Domingo tá bom é prà praia, pá!

A ignorância é uma merda. Os ignorantes que o sejam por vontade própria, que se pavoneiem como não o sendo ou, pior ainda, os que o sendo ainda lhes vêm concedido o direito de voz pública nalgum meio de comunicação: são desprezíveis.
Veja-se um caso eventualmente sintomático: Manuel Falcão, jornalista do Meia Hora. Em artigo de opinião na segunda página, intitulado "Dia 15 vou abster-me", este senhor aparentemente cinquentenário exprime a sua indignação com a campanha eleitoral das intercalares de Lisboa e candidatos envolvidos - e, se bem que sem grande eloquência e fundamentação lógica, com razão (digo eu). Bom, reza assim o último parágrafo do dito artigo:
«Neste panorama, com mais de uma dezena de candidatos, nenhum com ideias interessantes, nenhum com claras capacidades de liderança, que me resta fazer? - A resposta, para mim, é evidente: abstenção, a única maneira de mostrar o meu protesto pessoal pela cada vez maior degradação do regime e pela maneira como os partidos políticos actuam».

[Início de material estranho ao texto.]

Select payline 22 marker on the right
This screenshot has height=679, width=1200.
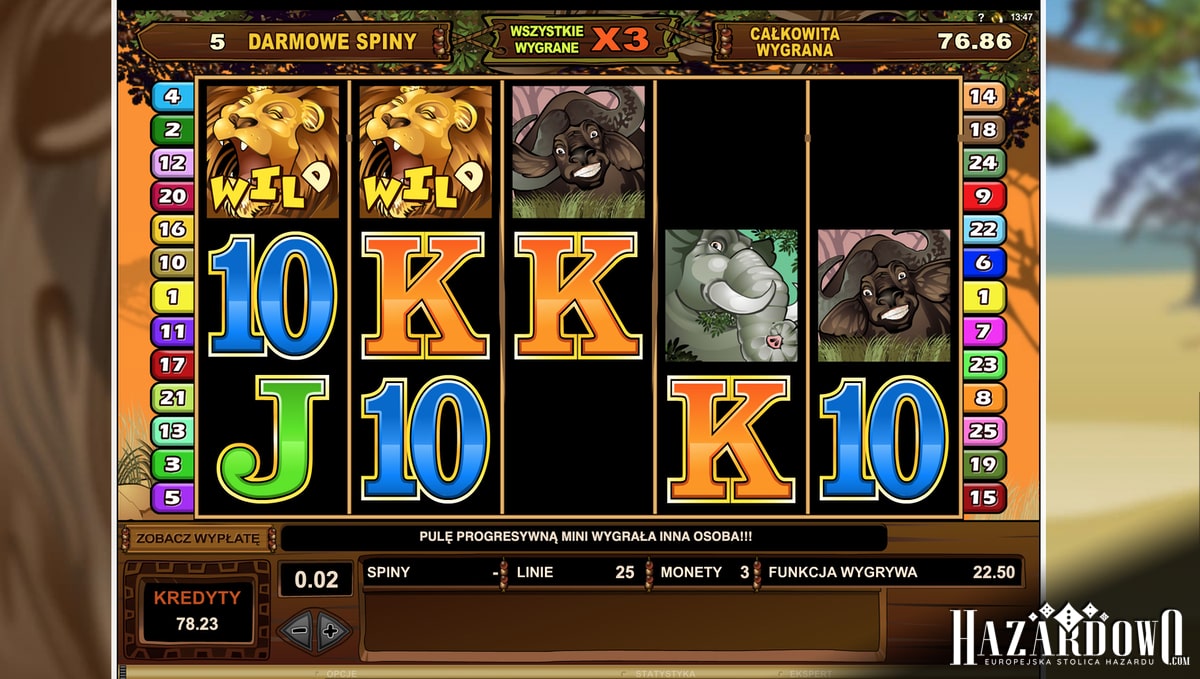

Perante isto, a crítica, para mim, é evidente: ignorância, a única maneira de explicar o seu conceito de protesto pessoal pela cada vez maior degradação do regime e pela maneira como os partidos políticos actuam.
Senão, vejamos: o que é abstenção? Entre outras coisas sinónimas, é renúncia. O que é abster-se? Entre outras coisas sinónimas, é não intervir. Protestar implica, está claro, um oposto dessas noções. Além disso, em termos práticos, a abstenção do eleitorado não é um sinal de protesto; é, tão somente, um não cumprimento de um direito e um dever democráticos que, assim o quero crer, tanto custaram a garantir às gerações anteriores (e, suponho, mais directamente envolvido nessa luta esteve este senhor, que, aquando do 25 de Abril, teria idade para ser actor dessa mudança).
É da mais elementar lógica que o voto de protesto é o voto em branco: porque é uma acção física e consciente; porque está prevista na nossa legislação; porque é a prova de que o cidadão cumpriu com a sua participação enquanto votante, deixando, porém, o boletim em branco, como quem diz "não me revejo em nenhuma destas candidaturas" ou, sem papas na língua, "são todos uns merdas, não votarei no menos mau só por votar". É, enfim, um acto de lucidez.
Considero, por um lado, revoltante, por outro, desmotivante, ver que o voto em branco não é devidamente valorizado pelos votantes que, legitimamente insatisfeitos com os nossos mandantes, querem, mais parece, engendrar um alibi moral para reservarem o fim-de-semana para outras andanças. Nunca mais me saiu da cabeça uma frase que vi pintada nalguma parede em Lisboa que dizia assim: «Se ninguém te defende, Vota em ninguém».